**** Data to process

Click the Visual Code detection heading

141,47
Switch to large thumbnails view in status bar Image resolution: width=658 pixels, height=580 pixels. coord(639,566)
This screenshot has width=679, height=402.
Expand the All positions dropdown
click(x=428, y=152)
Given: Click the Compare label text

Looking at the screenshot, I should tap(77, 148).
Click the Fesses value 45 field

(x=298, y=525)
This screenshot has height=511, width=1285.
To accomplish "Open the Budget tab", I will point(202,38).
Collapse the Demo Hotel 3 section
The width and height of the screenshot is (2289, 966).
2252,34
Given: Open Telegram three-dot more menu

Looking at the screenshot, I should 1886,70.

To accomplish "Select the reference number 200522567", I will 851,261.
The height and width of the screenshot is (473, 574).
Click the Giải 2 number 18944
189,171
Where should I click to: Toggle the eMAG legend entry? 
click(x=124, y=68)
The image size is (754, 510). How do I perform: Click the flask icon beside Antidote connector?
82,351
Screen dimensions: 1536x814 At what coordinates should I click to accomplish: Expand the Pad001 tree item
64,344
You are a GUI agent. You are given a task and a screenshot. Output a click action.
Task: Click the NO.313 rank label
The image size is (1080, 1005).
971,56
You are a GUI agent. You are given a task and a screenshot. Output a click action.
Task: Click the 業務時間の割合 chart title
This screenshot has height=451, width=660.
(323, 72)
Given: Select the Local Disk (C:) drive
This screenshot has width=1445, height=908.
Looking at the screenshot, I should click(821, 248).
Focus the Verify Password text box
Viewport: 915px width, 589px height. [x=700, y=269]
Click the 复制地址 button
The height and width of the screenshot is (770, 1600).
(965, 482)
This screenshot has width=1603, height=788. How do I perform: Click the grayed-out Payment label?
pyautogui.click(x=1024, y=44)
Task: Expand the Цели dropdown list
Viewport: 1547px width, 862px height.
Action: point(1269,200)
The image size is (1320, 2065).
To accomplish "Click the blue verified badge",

********

- _Work order_
Every line above that holds the string "Select" counts once. State how many such lines there are, as a number alone.

- _Output for this exercise_
2